Aubiquitous feature somewhere in the offices of every physician and health care institution is the Handbook of Current Procedural Terminology—CPT, the book of codes copyrighted by the AMA and used by physicians and other health care professionals to record the procedures they use to treat patients.
Arguably, it might be the most important document in a doctor’s office, since the codes are submitted to public and private payers, and the values assigned to them determine the payment that physicians receive for the work they do.
Moreover, the codes and the values assigned to them have changed over time and continue to be reviewed and updated. On January 1, 2013, major changes to the codes in the psychiatry section of the handbook will go into effect (see Major CPT Coding Changes Coming Soon: Start Preparing Now).
But where did this document come from? How does a service become a code, and how does a code get valued to result in a fee?
Psychiatrist Tracy Gordy, M.D., who from 1999 to 2007 was chair of the CPT Editorial Panel that oversees development of codes, told Psychiatric News that CPT was begun by the AMA in the mid-1960s not as a tool for reimbursement, but for research. “At the time there was no way to accumulate data about the kind or amount of services physicians provided,” Gordy said. “The AMA took it on with one physician overseeing development of the codes.”
With successive editions of the CPT handbook, the AMA appointed an editorial panel that has now grown to include physician representatives from 17 specialties in the House of Delegates appointed by the AMA Board of Trustees. In the early 1980s the federal government began to use the CPT codes for reimbursement of physicians and health care institutions participating in Medicare; today, private insurers also use CPT, though they may value the codes differently.
Gordy said the CPT Editorial Panel meets three times a year, and a new code can be submitted by any physician or hospital, by any specialty society in the AMA House of Delegates, or by manufacturers of devices whose use requires a code. Code-change requests must be reviewed by the CPT Editorial Panel and a CPT advisory committee made up of physicians appointed by the specialty societies.
In 1991, physicians participating in the Medicare program began to be paid according to the Resource-Based Relative Value Scale (RBRVS), developed by Harvard economist William Hsiao, Ph.D., as a “rational” means of affixing a dollar value to the services provided by doctors, and hence to the codes submitted by them for reimbursement. At the heart of the RBRVS formula are two principles—it is resource based, meaning it aims to approximate the resources used by a physician to perform any procedure; and it aims for relative equality across procedures that involve similar skills, techniques, and resources.

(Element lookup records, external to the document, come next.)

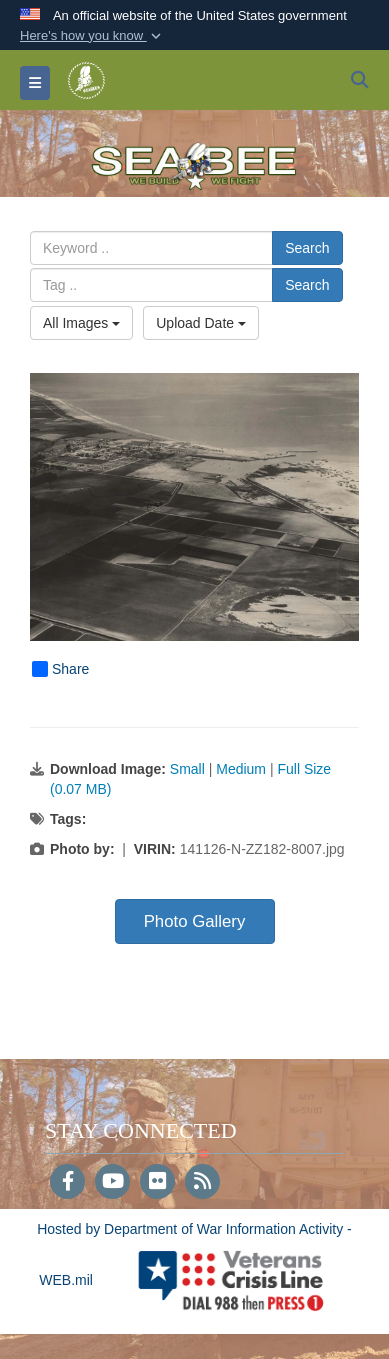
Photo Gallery (195, 921)
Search (307, 248)
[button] (92, 36)
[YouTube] (112, 1183)
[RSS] (202, 1183)
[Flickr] (157, 1183)
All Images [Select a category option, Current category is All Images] (81, 323)
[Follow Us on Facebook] (67, 1183)
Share (60, 669)
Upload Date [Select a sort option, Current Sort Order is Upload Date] (201, 323)
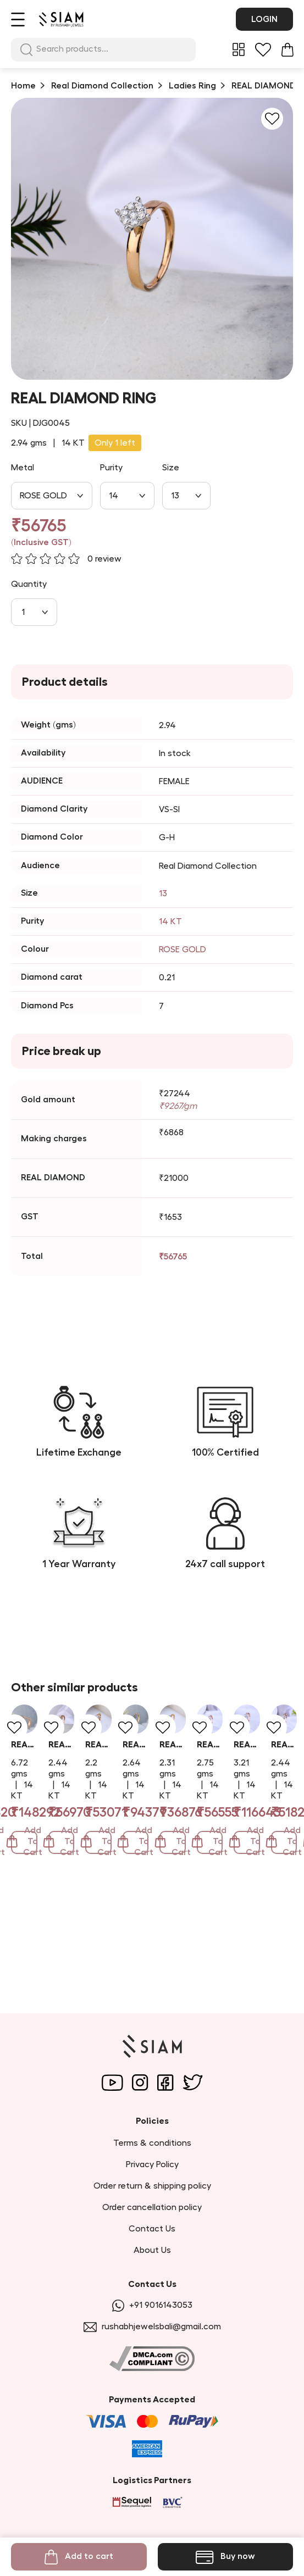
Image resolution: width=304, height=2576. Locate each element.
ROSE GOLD (182, 949)
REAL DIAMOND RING (54, 1882)
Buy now (225, 2557)
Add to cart (79, 2557)
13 (163, 893)
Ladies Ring (192, 85)
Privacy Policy (152, 2164)
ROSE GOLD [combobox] (43, 495)
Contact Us (152, 2228)
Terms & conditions (152, 2143)
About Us (152, 2250)
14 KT (170, 921)
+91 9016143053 (152, 2305)
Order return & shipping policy (152, 2185)
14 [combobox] (113, 495)
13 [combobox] (175, 495)
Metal (22, 467)
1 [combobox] (23, 612)
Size (170, 467)
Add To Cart (86, 1945)
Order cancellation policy (152, 2207)
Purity (111, 467)
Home (23, 85)
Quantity (29, 584)
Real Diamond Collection (102, 85)
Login (264, 19)
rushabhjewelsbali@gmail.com (152, 2326)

So now, new and existing codes approved by the CPT panel are reviewed by a Relative Value Update Committee (RUC), a 29-member committee with representatives from the AMA and APA and other specialties who assign “relative value units” (RVUs) to each code based on the work involved “relative” to other similar codes.
The codes and their relative value units are then submitted to the Centers for Medicare and Medicaid Services (CMS), which assigns a “conversion factor”; the latter is a variable derived from the capitated amount of money allowed to the CMS by the federal Office of Management and Budget for the entire Medicare budget. The resulting figure—RVU x the conversion factor—is the fee paid to a physician for every service he or she provides.
Gordy emphasized the importance of the new changes to psychiatry codes, especially the elimination of 90862, the long-used standard psychiatric pharmacologic management code, and its replacement with existing evaluation and management (E/M) codes used by all physicians. The use of those E/M codes allows for levels of complexity that will make it possible to better capture the clinical work psychiatrists do with their patients.
“Psychiatrists have been reluctant to learn E/M codes though they have been available for years,” Gordy said. “These codes will enable them to improve their income because the E/M codes more accurately describe the work psychiatrists do with medically complex psychiatric patients.”